Problem description: The answer must be an exact reprint of the lines from the one with "Where should I" through the final line of the data, with no pictures included.

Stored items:
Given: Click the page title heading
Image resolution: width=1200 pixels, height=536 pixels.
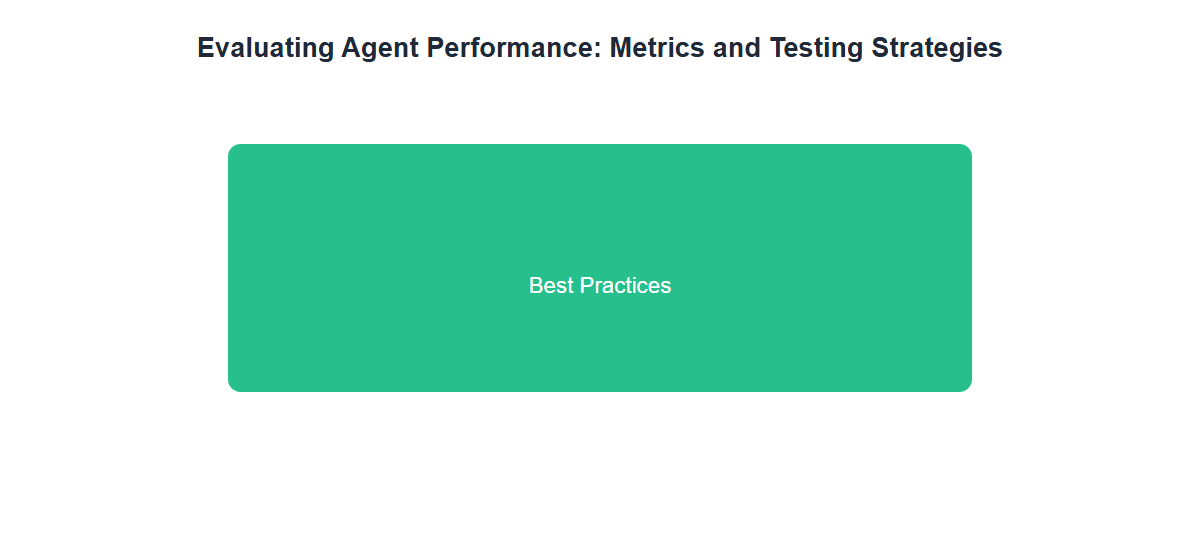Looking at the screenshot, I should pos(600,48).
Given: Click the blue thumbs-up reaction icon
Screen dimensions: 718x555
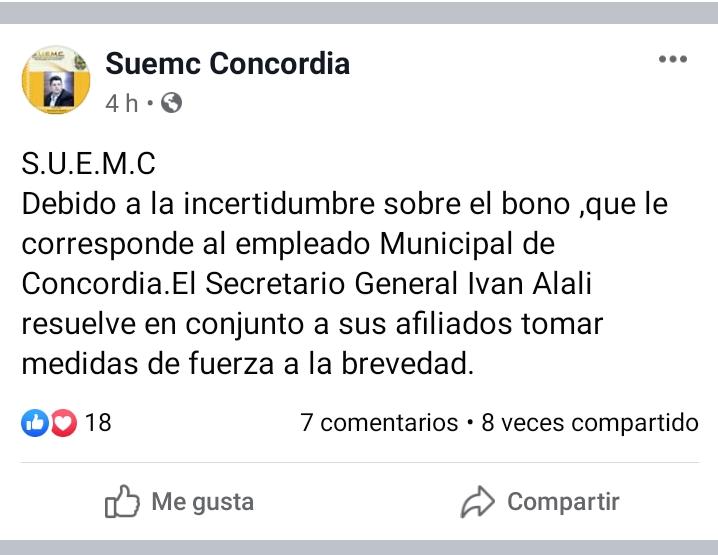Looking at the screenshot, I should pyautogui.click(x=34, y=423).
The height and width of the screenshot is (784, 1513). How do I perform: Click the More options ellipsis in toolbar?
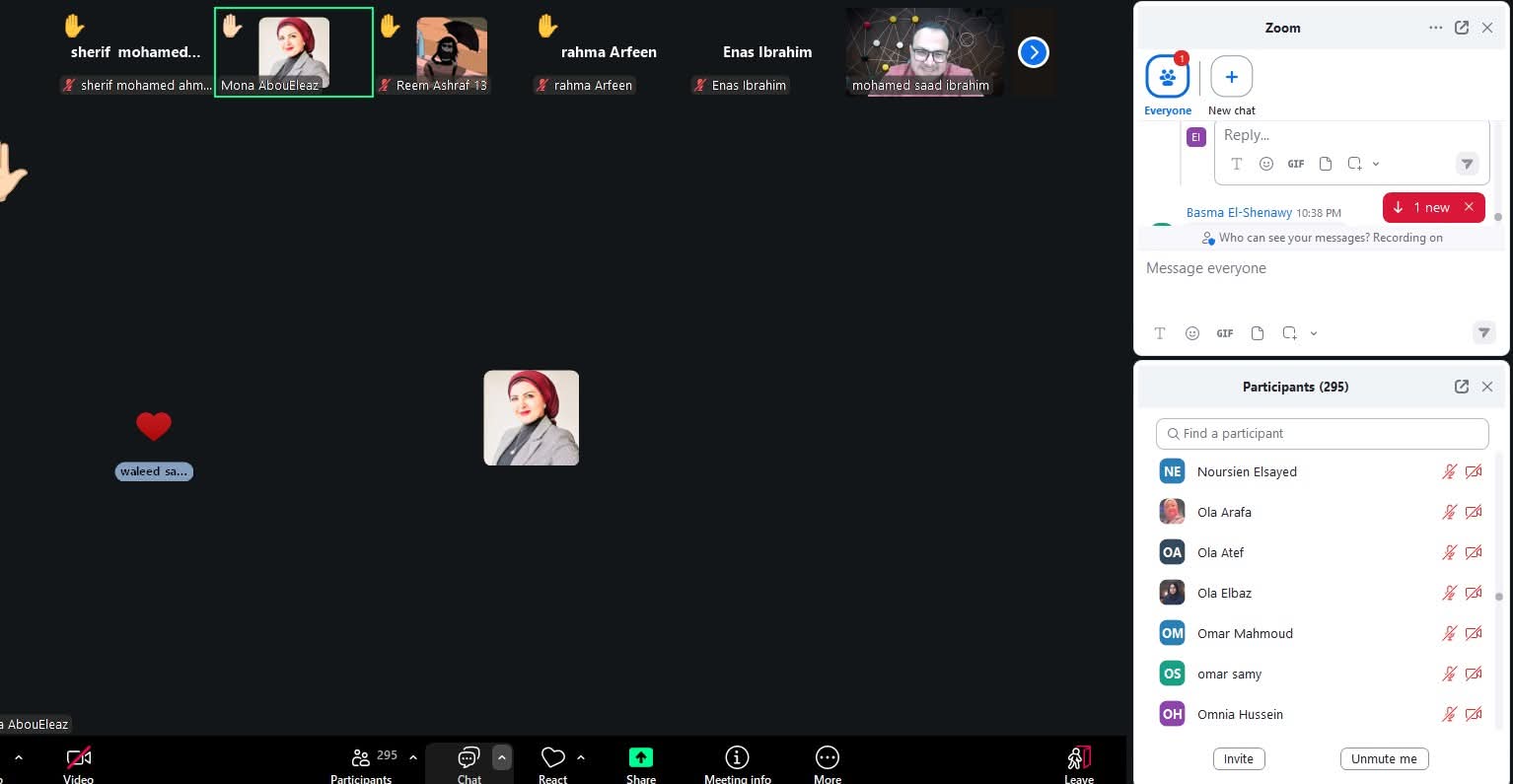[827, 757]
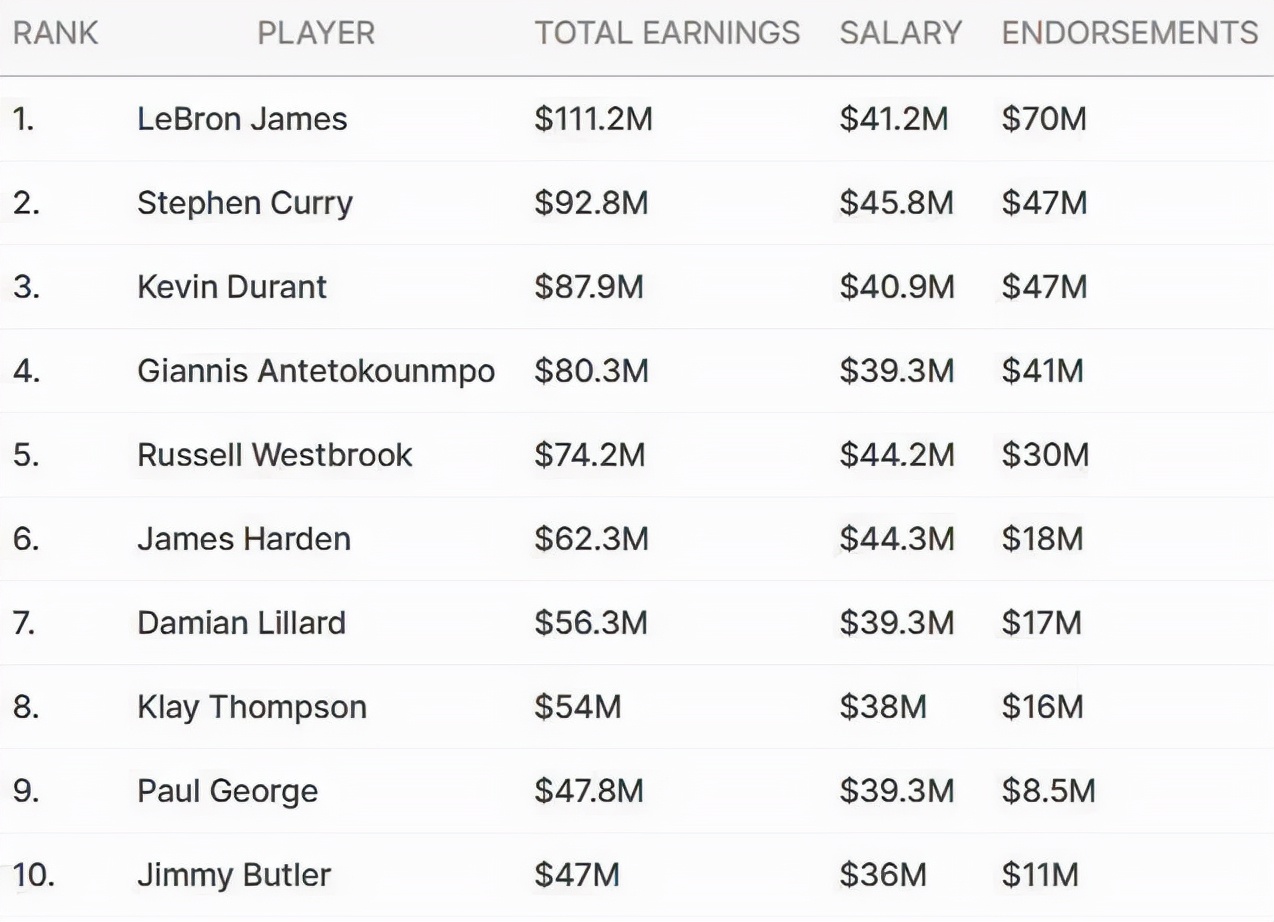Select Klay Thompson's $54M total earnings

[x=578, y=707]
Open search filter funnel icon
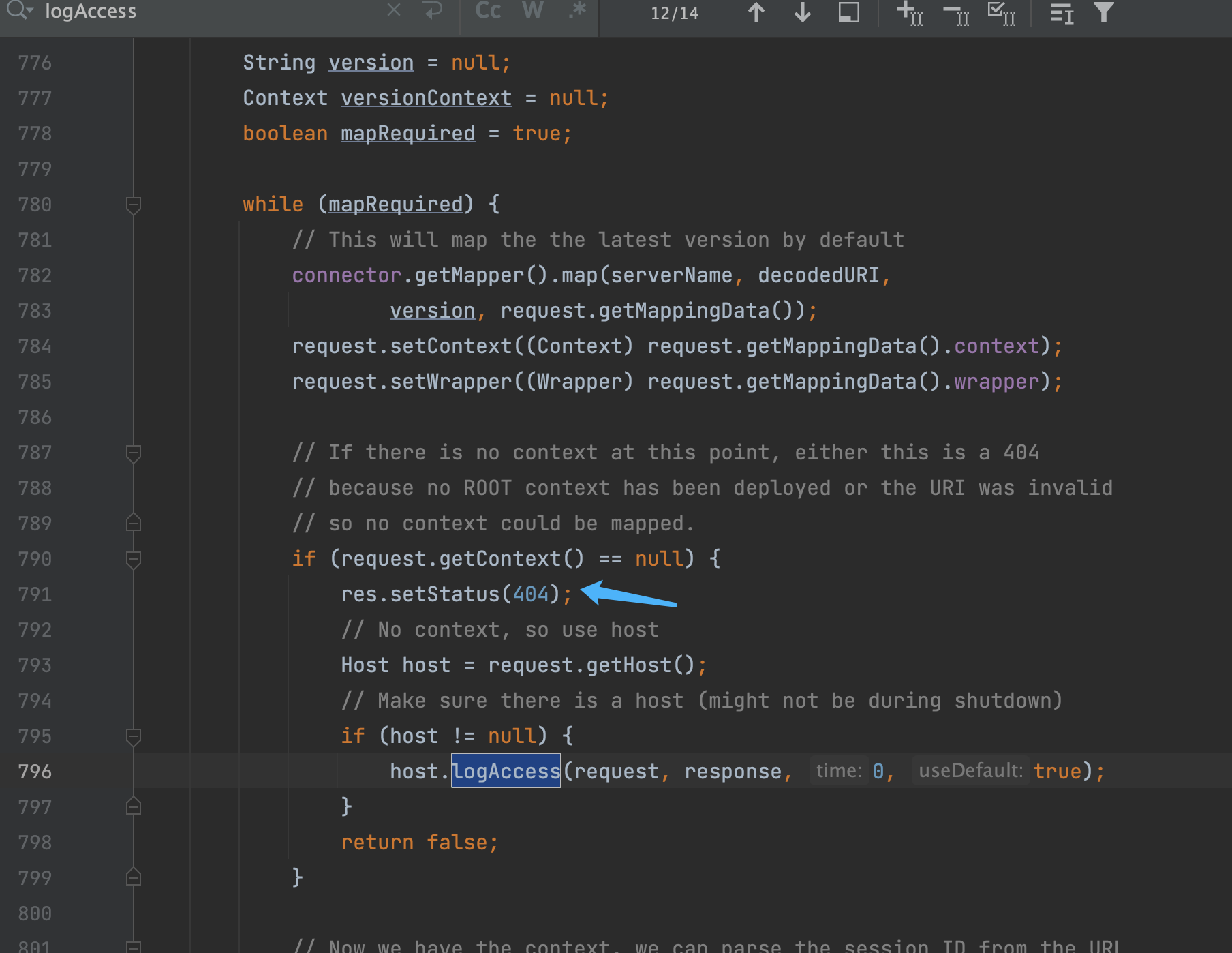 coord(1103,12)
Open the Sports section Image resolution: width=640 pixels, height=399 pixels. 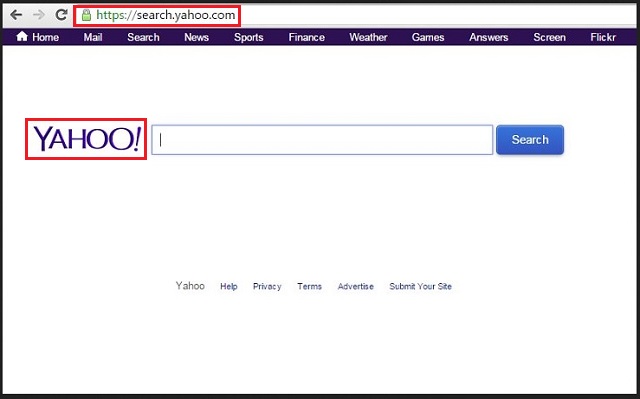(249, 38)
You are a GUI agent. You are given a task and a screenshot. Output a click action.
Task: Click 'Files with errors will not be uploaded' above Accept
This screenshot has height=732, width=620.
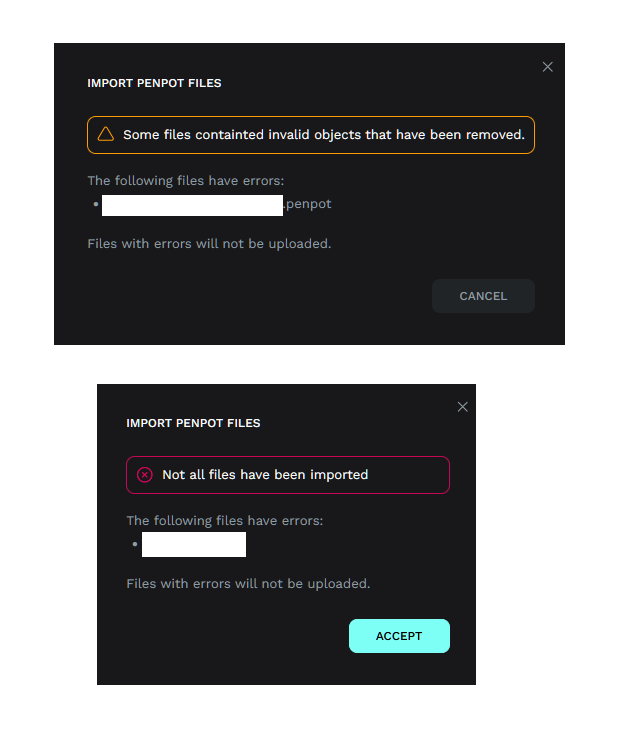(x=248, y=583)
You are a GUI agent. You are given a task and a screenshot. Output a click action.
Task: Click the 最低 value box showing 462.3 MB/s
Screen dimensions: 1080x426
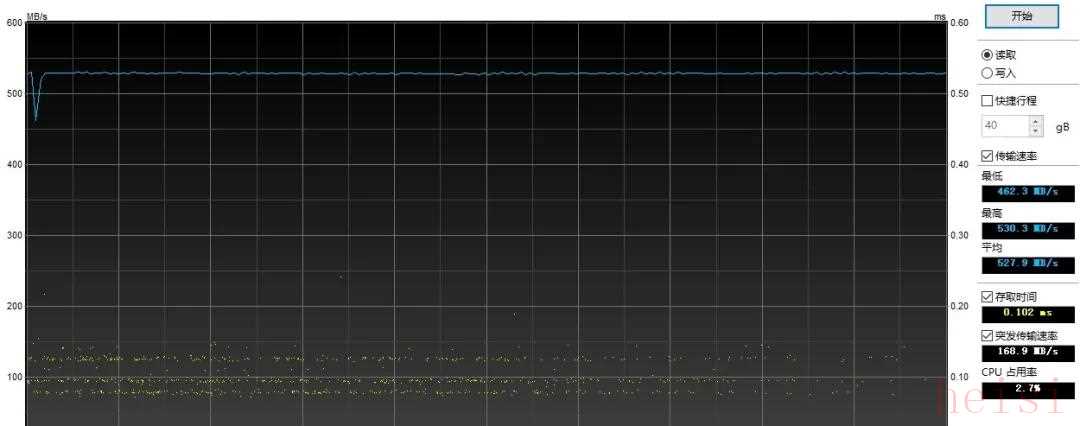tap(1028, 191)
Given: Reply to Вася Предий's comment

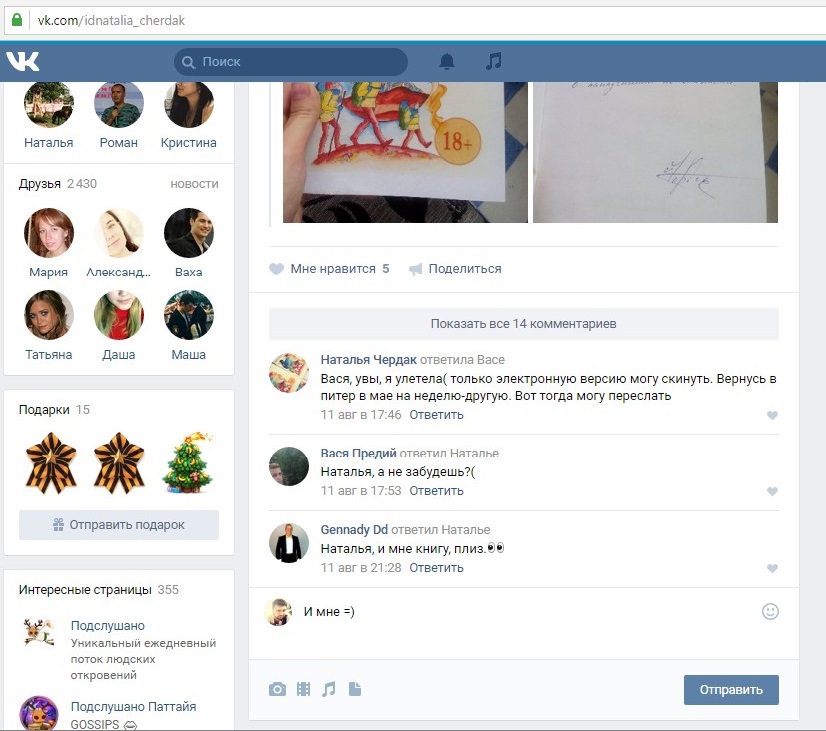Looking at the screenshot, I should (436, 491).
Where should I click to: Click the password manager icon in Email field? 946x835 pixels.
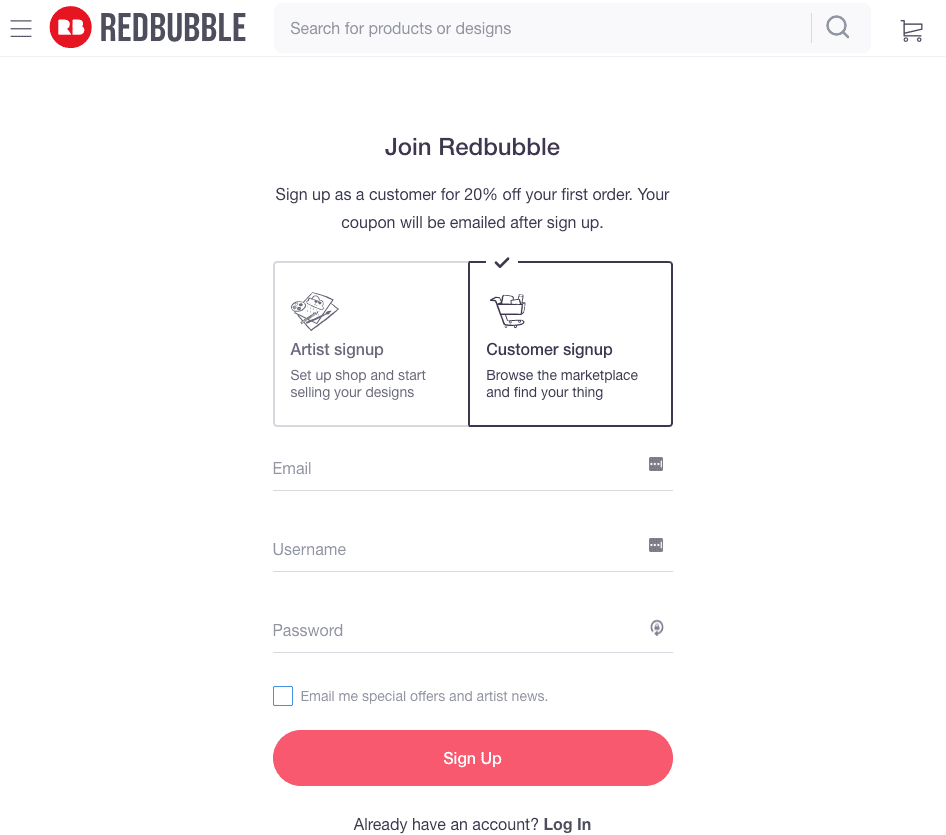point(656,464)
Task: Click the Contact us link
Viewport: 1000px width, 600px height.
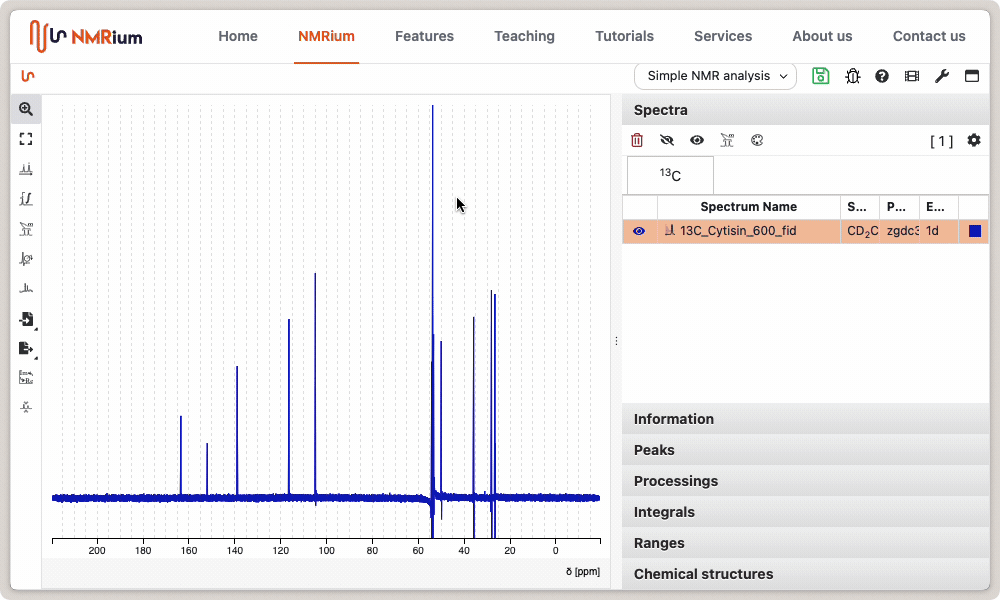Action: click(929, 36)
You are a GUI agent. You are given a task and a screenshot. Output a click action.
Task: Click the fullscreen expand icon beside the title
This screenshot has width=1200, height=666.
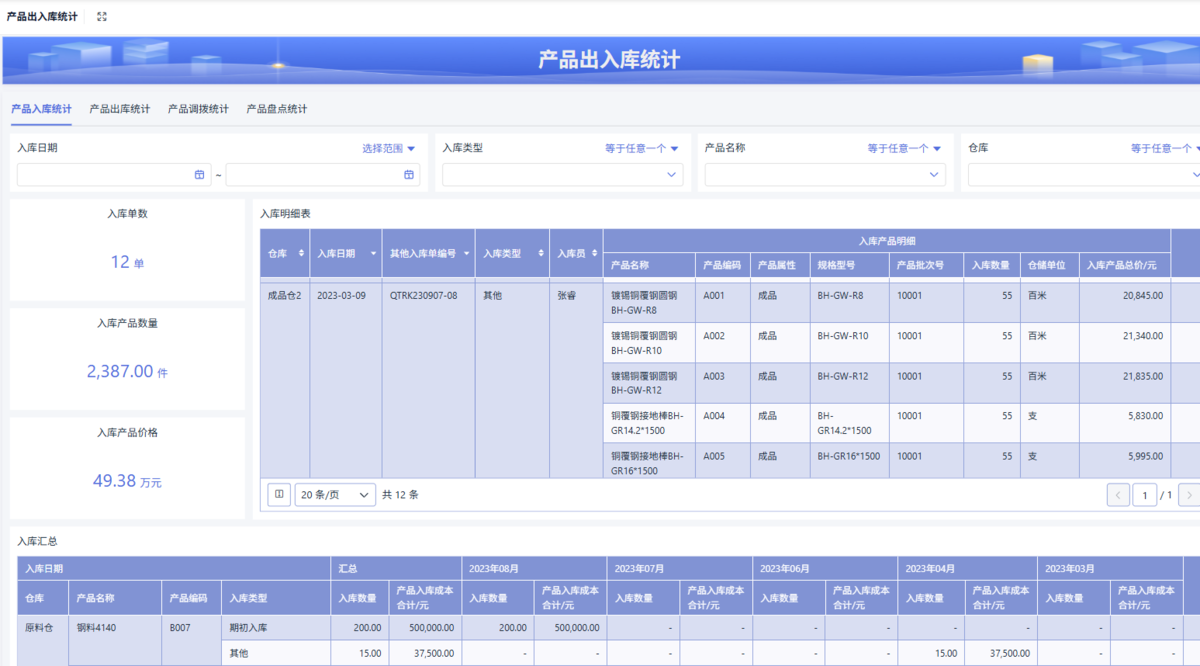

Task response:
Where should I click to: Click the password manager icon in Email field? 946x835 pixels.
point(656,464)
Task: Click the Contact us link
Viewport: 1000px width, 600px height.
Action: click(929, 36)
You are a GUI agent. You are given a task and a screenshot. Output a click action.
Task: Click the fullscreen expand icon beside the title
This screenshot has width=1200, height=666.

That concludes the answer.